#### [Data]

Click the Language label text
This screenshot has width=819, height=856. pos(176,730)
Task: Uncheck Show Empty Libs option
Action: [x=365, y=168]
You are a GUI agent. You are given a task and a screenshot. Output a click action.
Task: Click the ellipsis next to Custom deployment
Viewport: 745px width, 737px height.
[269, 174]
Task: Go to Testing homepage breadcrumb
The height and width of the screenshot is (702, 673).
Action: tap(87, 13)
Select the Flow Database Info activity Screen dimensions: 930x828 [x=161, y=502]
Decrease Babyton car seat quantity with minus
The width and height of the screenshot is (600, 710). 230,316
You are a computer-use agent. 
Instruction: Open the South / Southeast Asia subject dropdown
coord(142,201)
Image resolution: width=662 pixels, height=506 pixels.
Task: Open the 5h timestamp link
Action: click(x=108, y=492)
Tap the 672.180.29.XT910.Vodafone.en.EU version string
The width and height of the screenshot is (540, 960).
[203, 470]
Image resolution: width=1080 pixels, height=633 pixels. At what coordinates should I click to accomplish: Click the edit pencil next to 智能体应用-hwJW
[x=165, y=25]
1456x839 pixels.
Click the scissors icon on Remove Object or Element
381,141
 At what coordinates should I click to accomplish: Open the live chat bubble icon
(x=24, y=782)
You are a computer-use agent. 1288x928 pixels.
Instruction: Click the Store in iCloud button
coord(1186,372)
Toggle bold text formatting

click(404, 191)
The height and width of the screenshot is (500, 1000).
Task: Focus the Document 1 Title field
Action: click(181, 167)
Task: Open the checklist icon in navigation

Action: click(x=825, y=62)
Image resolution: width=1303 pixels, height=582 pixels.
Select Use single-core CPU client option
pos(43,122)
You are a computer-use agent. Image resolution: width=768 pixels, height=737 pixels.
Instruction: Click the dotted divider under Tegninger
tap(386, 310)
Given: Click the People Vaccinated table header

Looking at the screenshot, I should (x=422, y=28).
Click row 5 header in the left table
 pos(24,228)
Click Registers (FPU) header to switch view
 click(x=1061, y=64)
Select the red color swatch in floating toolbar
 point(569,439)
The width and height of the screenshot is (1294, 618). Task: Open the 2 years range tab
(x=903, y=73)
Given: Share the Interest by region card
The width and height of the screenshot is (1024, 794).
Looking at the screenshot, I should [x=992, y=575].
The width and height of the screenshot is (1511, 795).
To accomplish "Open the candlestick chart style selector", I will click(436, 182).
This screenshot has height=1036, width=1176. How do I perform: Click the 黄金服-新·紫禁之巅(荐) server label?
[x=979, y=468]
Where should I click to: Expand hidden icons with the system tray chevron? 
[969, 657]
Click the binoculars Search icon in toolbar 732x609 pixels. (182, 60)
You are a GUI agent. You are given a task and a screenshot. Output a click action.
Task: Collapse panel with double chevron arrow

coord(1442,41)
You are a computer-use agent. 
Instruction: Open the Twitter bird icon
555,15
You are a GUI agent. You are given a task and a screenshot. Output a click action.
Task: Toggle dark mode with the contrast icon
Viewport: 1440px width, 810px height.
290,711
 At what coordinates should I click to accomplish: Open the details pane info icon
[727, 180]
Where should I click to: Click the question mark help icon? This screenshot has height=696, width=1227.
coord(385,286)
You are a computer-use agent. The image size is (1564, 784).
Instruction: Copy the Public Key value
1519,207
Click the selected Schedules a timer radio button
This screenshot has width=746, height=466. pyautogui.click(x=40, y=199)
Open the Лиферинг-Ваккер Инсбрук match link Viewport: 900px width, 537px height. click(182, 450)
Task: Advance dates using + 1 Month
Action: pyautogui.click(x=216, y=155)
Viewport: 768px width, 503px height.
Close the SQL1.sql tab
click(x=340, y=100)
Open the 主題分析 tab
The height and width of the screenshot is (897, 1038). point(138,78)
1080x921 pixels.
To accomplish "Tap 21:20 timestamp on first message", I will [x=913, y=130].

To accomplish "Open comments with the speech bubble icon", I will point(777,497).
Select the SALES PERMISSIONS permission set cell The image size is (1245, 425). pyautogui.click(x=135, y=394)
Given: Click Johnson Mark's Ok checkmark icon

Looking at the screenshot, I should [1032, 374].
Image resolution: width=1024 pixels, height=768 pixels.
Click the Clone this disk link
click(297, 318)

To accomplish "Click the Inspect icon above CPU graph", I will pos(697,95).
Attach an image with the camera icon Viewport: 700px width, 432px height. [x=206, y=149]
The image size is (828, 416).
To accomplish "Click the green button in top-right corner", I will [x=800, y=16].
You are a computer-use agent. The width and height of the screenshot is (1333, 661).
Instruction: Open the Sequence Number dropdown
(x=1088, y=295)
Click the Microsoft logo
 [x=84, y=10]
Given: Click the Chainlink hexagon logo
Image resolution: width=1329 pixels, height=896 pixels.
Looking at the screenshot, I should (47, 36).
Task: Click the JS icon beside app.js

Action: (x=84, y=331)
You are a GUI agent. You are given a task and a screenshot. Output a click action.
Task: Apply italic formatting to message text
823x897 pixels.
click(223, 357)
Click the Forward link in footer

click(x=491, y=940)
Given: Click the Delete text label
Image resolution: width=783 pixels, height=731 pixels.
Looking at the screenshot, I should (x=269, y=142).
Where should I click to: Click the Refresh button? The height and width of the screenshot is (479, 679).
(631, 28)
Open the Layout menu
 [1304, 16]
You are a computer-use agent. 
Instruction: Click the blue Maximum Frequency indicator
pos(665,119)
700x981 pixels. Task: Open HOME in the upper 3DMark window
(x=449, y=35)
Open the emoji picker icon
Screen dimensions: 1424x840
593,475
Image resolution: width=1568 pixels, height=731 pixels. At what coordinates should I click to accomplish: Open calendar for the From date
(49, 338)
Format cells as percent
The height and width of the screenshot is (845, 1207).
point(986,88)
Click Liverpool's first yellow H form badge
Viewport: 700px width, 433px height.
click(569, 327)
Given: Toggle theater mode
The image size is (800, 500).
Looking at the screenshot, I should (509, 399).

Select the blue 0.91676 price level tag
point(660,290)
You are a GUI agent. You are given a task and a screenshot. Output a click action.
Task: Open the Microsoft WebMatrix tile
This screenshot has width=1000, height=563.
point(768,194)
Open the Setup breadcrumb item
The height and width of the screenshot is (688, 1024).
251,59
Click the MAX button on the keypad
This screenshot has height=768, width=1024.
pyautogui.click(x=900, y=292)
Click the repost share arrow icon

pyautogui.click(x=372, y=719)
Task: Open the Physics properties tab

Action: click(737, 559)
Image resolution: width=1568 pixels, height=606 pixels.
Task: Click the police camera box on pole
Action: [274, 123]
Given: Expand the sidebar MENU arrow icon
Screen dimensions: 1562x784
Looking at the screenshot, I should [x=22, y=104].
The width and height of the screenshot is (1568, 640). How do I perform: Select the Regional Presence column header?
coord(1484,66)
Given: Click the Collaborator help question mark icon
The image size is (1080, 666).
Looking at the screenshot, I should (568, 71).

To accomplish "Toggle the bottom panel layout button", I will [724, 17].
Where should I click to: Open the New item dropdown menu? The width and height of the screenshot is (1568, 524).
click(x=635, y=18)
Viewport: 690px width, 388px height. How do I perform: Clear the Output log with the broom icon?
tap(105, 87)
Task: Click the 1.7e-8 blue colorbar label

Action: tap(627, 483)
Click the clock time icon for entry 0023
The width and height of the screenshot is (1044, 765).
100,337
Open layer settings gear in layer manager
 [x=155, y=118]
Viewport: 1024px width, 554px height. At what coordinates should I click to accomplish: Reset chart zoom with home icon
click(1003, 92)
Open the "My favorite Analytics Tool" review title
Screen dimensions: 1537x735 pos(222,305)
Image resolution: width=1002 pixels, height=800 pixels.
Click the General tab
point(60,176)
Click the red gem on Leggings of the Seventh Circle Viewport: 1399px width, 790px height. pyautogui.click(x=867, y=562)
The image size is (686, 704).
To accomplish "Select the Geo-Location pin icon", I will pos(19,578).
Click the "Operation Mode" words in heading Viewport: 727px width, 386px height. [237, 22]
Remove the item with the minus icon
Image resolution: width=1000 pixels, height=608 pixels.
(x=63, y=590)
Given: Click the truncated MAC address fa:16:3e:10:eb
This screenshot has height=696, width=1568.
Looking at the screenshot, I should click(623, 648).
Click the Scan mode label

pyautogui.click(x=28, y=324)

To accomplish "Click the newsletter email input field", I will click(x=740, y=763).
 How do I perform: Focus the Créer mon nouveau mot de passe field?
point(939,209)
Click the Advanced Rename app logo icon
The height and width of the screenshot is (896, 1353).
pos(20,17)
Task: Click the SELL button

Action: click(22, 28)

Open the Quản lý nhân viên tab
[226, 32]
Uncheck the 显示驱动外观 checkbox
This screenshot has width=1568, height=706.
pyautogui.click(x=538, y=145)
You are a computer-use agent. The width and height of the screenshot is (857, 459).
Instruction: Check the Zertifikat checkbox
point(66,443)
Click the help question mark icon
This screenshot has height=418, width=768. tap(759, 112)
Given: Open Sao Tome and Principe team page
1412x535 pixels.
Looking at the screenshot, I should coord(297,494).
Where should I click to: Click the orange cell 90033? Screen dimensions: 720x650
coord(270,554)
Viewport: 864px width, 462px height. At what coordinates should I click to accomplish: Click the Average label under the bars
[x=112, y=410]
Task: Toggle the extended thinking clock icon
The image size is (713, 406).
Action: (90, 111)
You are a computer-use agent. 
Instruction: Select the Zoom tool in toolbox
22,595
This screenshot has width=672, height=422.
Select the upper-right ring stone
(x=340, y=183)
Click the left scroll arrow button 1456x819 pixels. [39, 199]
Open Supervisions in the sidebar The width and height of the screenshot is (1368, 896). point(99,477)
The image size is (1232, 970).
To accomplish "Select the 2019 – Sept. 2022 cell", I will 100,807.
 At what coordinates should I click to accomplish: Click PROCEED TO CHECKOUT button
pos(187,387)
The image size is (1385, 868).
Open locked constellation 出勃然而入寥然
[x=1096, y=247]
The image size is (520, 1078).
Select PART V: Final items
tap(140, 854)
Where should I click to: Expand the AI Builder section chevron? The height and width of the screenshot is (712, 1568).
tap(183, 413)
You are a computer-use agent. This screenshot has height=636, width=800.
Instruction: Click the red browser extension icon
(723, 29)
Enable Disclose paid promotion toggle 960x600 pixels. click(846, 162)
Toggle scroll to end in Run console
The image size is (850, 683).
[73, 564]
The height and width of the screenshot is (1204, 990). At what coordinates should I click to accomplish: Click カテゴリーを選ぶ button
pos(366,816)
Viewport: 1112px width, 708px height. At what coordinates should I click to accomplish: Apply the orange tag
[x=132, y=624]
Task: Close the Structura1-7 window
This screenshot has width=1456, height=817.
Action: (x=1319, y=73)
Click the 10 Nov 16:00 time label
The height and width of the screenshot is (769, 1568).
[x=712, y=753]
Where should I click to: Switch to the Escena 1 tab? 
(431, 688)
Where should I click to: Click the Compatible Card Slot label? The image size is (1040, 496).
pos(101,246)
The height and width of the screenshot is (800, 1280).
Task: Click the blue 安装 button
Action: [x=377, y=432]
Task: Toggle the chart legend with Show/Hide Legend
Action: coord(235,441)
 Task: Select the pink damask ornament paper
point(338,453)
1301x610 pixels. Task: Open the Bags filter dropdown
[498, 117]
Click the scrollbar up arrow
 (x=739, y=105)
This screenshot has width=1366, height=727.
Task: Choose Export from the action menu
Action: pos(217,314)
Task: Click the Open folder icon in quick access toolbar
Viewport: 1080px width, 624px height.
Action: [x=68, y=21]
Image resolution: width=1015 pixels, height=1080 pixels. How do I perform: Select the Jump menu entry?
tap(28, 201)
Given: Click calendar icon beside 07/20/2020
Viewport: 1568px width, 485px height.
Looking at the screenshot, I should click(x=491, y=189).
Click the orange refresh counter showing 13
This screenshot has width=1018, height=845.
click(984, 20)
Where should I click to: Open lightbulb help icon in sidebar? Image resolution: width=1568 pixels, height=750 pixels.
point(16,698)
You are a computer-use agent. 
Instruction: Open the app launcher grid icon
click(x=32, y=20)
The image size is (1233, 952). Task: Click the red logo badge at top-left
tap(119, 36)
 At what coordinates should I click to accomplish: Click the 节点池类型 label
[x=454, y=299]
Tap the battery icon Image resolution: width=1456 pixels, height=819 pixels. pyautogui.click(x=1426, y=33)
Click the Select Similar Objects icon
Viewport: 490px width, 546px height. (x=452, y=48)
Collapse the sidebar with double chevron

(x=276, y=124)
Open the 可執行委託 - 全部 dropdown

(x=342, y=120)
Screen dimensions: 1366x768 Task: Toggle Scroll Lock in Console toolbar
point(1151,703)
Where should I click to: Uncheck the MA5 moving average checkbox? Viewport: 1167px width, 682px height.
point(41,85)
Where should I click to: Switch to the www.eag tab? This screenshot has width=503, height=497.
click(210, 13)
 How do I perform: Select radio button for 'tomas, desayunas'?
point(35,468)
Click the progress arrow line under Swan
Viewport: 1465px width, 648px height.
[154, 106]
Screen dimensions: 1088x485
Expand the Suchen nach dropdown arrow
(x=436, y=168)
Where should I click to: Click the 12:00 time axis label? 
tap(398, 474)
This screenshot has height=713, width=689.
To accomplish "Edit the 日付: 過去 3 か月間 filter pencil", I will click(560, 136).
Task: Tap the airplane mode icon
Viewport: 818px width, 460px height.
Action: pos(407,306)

#### [To do]
Find every line in the records above that contains the word "will", and copy each one.

#### [Result of the task]
To accomplish "Open the candlestick chart style selector", I will click(436, 182).
To accomplish "Tap 21:20 timestamp on first message", I will [x=913, y=130].
To accomplish "Open comments with the speech bubble icon", I will point(777,497).
To accomplish "Click the Inspect icon above CPU graph", I will pos(697,95).
To accomplish "Click the green button in top-right corner", I will [x=800, y=16].
To accomplish "Toggle the bottom panel layout button", I will [724, 17].
To accomplish "Select the Geo-Location pin icon", I will pos(19,578).
To accomplish "Click the newsletter email input field", I will click(x=740, y=763).
To accomplish "Select the 2019 – Sept. 2022 cell", I will 100,807.
To accomplish "Edit the 日付: 過去 3 か月間 filter pencil", I will click(560, 136).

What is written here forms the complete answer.